The most costly operation in the innermost loop (my lecturer called this the "basic operation") is key comparison at line 5. It is done once per loop.
So now, you create a summation:
Sum(i=0 to n-1) of Sum(j=i+1 to n-1) of 1.
Now expand the innermost (rightmost) Sum to get:
Sum(i=0 to n-1) of (n-1)-(i+1)+1
and then:
Sum(i=0 to n-1) of n-i-1
and then:
[Sum(i=0 to n-1) of n] - [Sum(i=0 to n-1) of i] - [Sum (i=0 to n-1) of 1]
and then:
n[Sum(i=0 to n-1) of 1] - [(n-1)(n)/2] - [(n-1)-0+1]
and then:
n[(n-1)-0+1] - [(n^2-n)/2] - [n]
and then:
n^2 - [(n^2/2) - n/2] - n
equals:
1/2n^2 - 1/2n
is in:
O(n^2)
If you're asking why it's not O(n3)...
Consider the worst case. if (Array[j] < Smallest) will be true the most times if Array is reverse sorted.
Then you have an inner loop that looks like this:
Array[j] < Smallest;
SmallPos = j;
Smallest = Array[SmallPos];
Now we've got a constant three operations for every inner for (j...) loop.
And O(3) = O(1).
So really, it's i and j that determine how much work we do. Nothing in the inner if loop changes anything.

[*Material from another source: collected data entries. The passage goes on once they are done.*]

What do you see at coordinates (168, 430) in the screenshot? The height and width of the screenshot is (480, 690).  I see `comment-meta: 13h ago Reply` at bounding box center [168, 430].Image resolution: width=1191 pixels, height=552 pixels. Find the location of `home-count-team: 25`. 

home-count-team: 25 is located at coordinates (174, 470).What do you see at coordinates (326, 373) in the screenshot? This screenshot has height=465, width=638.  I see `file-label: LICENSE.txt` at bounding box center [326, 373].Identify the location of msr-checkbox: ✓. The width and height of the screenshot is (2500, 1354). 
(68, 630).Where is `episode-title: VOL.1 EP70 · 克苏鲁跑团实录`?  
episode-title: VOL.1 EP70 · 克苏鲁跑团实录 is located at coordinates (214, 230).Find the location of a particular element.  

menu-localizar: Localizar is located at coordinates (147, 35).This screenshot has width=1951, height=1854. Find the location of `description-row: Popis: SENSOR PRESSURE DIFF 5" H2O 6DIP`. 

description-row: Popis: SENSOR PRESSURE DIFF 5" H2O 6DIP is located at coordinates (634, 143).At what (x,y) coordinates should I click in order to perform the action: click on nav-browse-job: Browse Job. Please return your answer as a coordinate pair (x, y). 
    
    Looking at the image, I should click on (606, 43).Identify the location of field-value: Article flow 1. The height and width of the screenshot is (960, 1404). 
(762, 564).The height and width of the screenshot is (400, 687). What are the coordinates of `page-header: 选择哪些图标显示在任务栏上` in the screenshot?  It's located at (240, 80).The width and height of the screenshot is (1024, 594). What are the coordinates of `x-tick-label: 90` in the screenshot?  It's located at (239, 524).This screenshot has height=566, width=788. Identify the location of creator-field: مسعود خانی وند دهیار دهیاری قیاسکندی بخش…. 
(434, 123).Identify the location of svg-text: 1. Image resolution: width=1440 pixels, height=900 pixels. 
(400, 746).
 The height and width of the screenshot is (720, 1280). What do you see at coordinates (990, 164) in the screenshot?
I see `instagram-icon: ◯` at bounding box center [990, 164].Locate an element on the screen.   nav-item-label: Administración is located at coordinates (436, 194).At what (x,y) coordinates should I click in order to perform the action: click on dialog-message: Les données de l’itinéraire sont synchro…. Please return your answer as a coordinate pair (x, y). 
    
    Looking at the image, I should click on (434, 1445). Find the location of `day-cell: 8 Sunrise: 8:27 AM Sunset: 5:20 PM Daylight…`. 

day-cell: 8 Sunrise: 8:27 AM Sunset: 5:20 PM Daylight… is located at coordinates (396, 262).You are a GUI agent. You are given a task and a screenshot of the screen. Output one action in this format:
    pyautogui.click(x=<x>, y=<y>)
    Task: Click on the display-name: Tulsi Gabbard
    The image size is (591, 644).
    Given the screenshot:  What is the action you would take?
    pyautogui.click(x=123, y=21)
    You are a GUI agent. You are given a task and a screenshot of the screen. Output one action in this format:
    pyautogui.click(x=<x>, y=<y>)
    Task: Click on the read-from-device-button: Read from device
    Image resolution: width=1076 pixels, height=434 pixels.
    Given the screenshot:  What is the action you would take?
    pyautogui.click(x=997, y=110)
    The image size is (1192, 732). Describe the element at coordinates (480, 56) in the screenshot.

You can think of it as you should only count while and for loops.
As to why for (j = i+1; j <= n; j++) is n(n+1)/2. It's called an arithmetic series.
You're doing n-1 passes of the for (j...) loop when i==0, n-2 passes when i==1, n-3, etc, until 0.
So the summation is
n-1 + n-2 + n-3 + ... 3 + 2 + 1
now, you sum pairs from outside in, re-writing it as:
n-1+1 + n-2+2 + n-3+3 + ...
equals:
n + n + n + ...
and there are n/2 of these pairs, so you have:
n*(n/2)
Two for() loops, the outer loop from 1 to n, the inner loop runs between 1..n, to n. This makes it O(n^2).
If you 'draw this out', it'll be triangular, rather than rectangular, so O(n^2), while true, is hiding the fact that the constant factor term is smaller than if the inner loop also iterated from 1 to n.
It is O(n^2).
For each of the n iterations of the outer loop you have n iterations in the inner loop.